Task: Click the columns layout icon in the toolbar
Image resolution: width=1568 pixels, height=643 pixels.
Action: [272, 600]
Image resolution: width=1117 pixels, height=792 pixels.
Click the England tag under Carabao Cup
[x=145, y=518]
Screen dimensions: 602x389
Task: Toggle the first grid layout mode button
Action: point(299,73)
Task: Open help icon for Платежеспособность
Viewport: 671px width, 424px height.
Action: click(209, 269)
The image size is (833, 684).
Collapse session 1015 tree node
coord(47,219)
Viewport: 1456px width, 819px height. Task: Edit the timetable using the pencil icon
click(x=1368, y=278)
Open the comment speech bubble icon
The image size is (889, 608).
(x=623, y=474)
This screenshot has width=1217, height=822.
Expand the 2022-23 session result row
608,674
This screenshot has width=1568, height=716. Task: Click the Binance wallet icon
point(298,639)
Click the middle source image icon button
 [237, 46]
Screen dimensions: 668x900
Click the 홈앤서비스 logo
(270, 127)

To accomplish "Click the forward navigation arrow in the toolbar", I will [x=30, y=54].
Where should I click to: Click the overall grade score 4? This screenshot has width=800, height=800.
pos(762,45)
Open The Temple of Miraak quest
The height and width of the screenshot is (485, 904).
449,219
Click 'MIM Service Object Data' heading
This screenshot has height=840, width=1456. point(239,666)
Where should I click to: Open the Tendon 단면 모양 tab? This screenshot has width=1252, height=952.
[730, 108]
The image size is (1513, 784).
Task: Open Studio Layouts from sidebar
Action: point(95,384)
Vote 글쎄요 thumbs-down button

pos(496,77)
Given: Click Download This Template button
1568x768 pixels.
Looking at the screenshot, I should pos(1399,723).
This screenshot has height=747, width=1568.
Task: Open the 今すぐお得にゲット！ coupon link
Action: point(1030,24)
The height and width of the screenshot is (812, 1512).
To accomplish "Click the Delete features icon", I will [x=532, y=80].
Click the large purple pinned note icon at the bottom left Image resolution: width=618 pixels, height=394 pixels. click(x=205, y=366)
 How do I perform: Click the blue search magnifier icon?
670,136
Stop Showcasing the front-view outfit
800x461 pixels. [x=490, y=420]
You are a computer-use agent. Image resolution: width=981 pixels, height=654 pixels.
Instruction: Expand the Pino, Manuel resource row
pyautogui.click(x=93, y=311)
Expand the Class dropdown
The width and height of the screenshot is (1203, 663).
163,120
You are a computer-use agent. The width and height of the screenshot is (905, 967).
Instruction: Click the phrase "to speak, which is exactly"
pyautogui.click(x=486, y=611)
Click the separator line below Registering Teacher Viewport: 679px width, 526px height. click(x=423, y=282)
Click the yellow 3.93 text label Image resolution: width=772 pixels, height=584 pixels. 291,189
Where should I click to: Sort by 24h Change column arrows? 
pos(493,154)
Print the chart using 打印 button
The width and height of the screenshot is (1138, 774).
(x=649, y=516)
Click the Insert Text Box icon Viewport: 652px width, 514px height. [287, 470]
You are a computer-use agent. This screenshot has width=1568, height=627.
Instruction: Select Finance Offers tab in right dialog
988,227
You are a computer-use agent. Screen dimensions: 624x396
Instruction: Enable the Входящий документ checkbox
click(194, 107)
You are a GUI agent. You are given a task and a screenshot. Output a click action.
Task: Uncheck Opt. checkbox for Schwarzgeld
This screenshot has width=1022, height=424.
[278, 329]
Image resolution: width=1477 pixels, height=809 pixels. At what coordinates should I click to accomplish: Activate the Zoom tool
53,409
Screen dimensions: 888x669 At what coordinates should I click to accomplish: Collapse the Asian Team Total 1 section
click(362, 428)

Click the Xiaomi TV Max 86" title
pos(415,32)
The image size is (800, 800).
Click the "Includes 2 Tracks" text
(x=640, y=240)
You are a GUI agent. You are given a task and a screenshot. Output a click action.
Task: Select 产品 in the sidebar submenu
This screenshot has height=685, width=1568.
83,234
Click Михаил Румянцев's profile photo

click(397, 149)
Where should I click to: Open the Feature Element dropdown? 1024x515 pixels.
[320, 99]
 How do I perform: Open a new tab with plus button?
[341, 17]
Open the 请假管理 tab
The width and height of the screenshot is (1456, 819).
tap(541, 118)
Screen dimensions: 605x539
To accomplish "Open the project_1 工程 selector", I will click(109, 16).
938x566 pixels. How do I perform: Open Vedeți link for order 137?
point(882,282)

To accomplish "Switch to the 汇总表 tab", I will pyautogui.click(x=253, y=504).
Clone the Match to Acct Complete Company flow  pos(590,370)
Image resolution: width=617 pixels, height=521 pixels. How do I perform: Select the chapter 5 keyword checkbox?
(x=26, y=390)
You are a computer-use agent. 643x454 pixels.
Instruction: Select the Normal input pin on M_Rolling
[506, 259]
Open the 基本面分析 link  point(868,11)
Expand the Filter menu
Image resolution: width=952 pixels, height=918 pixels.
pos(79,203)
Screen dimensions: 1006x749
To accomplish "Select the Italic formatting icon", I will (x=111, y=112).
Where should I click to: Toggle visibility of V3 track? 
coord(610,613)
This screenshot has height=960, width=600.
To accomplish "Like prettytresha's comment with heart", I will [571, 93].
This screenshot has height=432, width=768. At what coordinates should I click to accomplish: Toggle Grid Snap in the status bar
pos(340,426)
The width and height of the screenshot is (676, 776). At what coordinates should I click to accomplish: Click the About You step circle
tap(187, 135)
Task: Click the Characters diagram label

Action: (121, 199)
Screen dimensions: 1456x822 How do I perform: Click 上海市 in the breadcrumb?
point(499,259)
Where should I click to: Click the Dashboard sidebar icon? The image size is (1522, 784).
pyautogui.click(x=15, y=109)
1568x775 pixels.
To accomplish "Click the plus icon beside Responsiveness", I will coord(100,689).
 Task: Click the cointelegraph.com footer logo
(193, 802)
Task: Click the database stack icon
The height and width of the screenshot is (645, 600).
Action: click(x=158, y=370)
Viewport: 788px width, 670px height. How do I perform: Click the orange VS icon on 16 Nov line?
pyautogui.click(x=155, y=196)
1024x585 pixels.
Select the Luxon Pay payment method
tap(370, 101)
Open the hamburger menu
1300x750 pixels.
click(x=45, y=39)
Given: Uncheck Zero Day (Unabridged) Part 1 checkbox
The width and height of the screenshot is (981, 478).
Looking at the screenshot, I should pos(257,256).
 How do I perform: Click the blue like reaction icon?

## DESCRIPTION OF THE TASK
Find each line in the records above that contains the word "size" and copy those lines out in full.

## COMPLETED EXERCISE
The image size is (833, 684).
The image size is (889, 608).
The image size is (1513, 784).
The image size is (800, 800).
Where should I click to: Click the Dashboard sidebar icon? The image size is (1522, 784).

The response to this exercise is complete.